Sonrió arqueando las cejas y me miró ¿burlón?

̶  En absoluto. Aunque podría haberlo sido, es una carrera fácil, pero una profesión difícil. El problema es que no me gusta hurgar en los secretos y dolores de los demás.

̶  Pero si trae recuerdos a flote, está hurgando en los secretos de la gente…

̶  Dije que los traía a flote, sí, pero sólo salen a la superficie del propietario. No me los cuentan. Tampoco quiero.

Volvió a beber un sorbo de la infusión sin dejar de mirarme y lo imité. Sabía ahora un poco a manzanilla y a anís. Me acordé de mi madre, de las infusiones que se hacía para aliviar el dolor de tripa. Como si hubieran servido de mucho…

̶  ¿Quién viene a por recuerdos?

̶  Todo tipo de gente. Por ejemplo, alguien que quiere recuperar una relación que se ha desgastado: necesita recordar los buenos momentos para poder crear otros nuevos y salvar esa relación. O necesita recordar lo que le llevó a amar a esa persona y reconectar así con el sentimiento. Hay personas que están en situaciones tóxicas que necesitan recordar que se merecen algo mejor. También hay personas que necesitan recordar qué les hizo tomar determinadas decisiones y analizar si sigue mereciendo la pena empeñarse en seguir por ese camino.

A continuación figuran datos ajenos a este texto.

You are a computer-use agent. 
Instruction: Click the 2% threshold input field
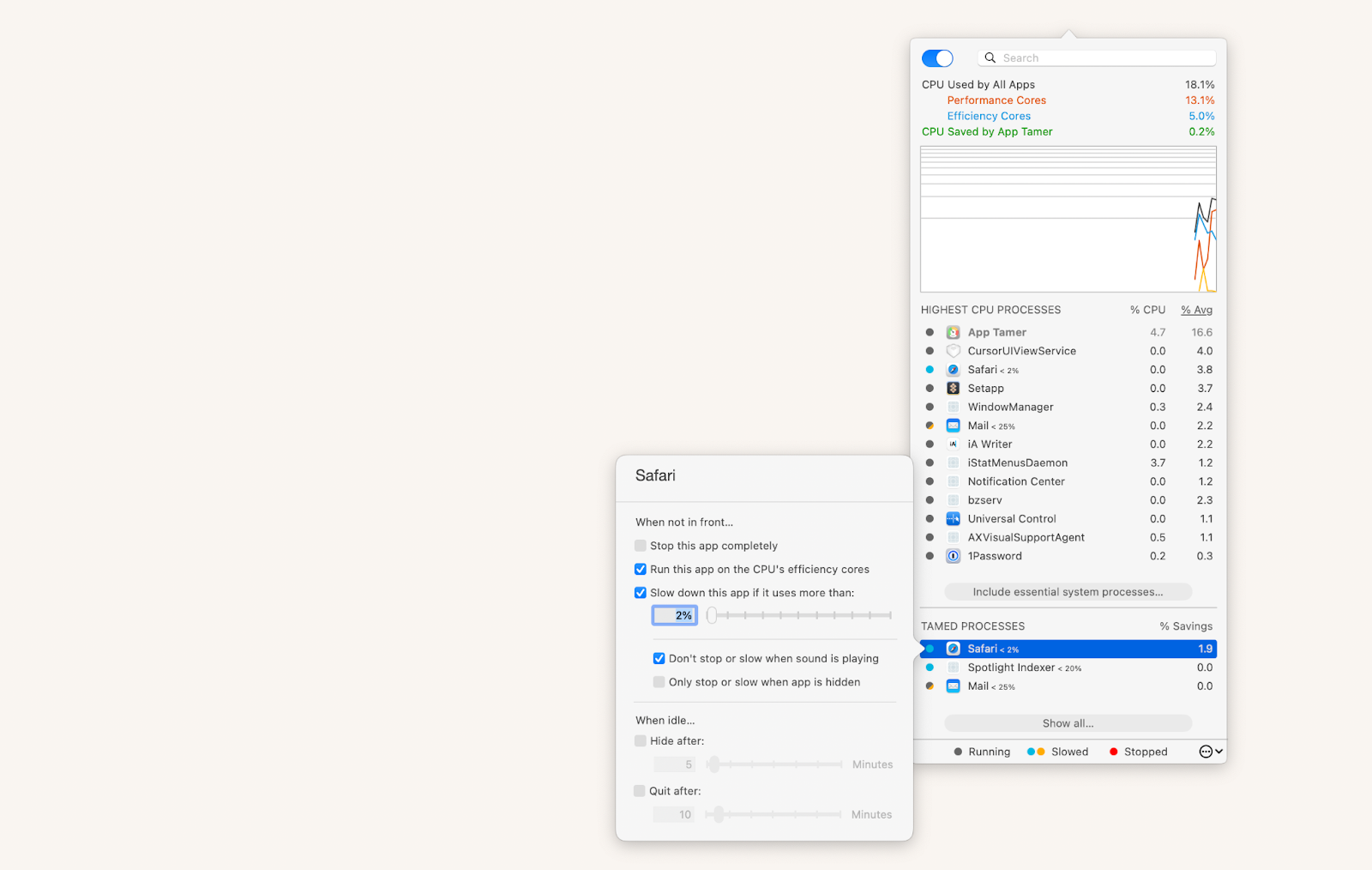(x=674, y=615)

Bebí un poco más de infusión mientras le escuchaba. Había menta y algo ¿cítrico? Paseé los ojos por el patio buscando verbena o citronela, con la nariz hundida en la taza. Y me vino la imagen de una noche de verano, yo con unos shorts blancos y un top azul pavo real y sandalias. Y las risas flojas con dos amigas de la urbanización mientras espiábamos a un chico que nos gustaba.

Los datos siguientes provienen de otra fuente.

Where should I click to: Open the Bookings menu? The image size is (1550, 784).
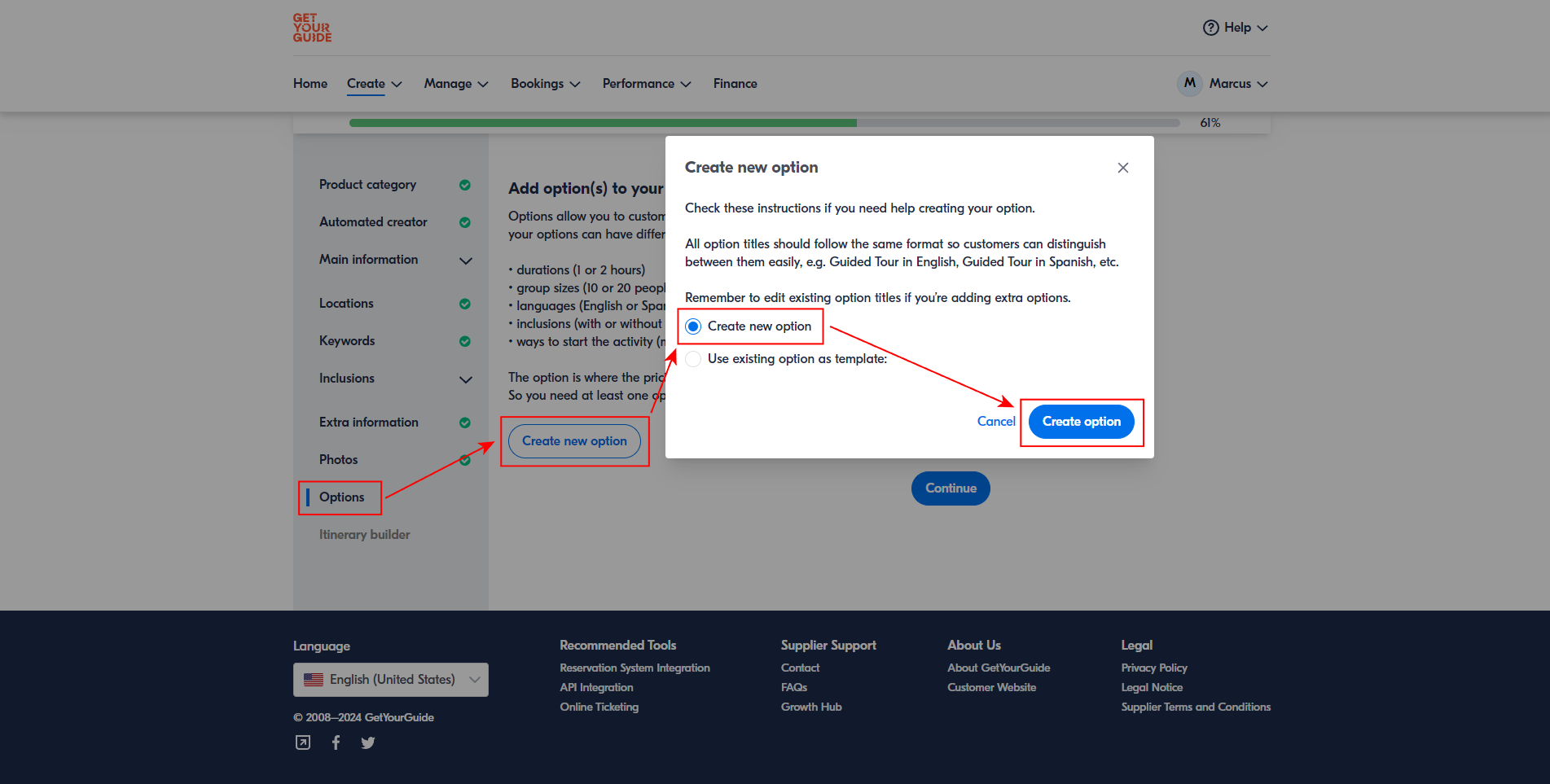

̶  A veces  ̶ prosiguió, los ojos ahora azul desvaído ̶ , los recuerdos desempolvan talentos que uno abandonó olvidando la propia valía, recuperan sueños enterrados en el frenesí de una vida planificada por otros o despiertan aspiraciones arrinconadas por el trajín del día a día.

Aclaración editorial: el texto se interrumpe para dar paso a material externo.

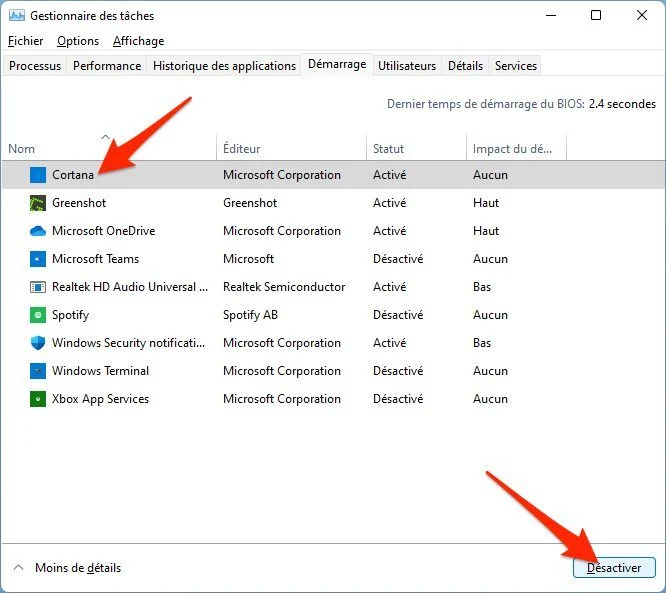Click the Désactiver button

(614, 568)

Me miraba con la cabeza ladeada como la de un pinscher curioso. Seguía abrazando la taza con las manos pero no bebía. Yo sí y me inundó un aroma que no pude asociar a ninguna planta en concreto. Era un poco una mezcla de tierra mojada, amable y suave, y de ropero antiguo, dulcemente rancio. Parpadeé sorprendida. Dentro de mí sentí una pelota pequeña y dura que ascendía por mi pecho y quería subir por mi garganta.

Di otro trago para que la pelota volviera a bajar y, esta vez, el sabor fue rotundo, áspero como la lengua de un gato y pastoso como el regusto de café malo en el fondo de la boca. La pelota se había instalado en el esternón y frenaba el aire que quería entrar en mis pulmones. Parpadeé de nuevo e intenté concentrarme en lo que me decía el vendedor de sueños.

̶  Cada persona es distinta. Cada situación, diferente. Cada momento, único. En realidad, nunca se sabe qué recuerdos van a salir, ni cuáles van a remover algo. Pero siempre, siempre, se produce algún cambio. Luego depende de la persona qué hacer con lo que ha recordado, con lo que ha sentido o descubierto. Pero siempre notan que algo en ellos ha dejado de ser como era. Por eso hablan de mí. Por eso vienen algunos. Por eso no se acercan muchos. ¿Crees que sólo la curiosidad te ha traído hasta aquí?

̶  No… no sabría decirlo  ̶ las motitas ámbar brillaban en sus iris. Recuperé la respiración y tragué una vaharada fragante, llena de luz y calor cosquilleante que disolvió la pelota de mi pecho, pero algo revoloteaba ahora en mi cabeza y no conseguía atraparlo ̶ . Usted ha dicho que me esperaba… ¿lo ha soñado? ¿es clarividente o algo así? ¿una especie de chamán?

El vendedor de recuerdos volvió a sonreír sin sonreír y se inclinó hacia delante en la mesa.

̶  Hay algo que necesitas recordar. Por eso estás aquí.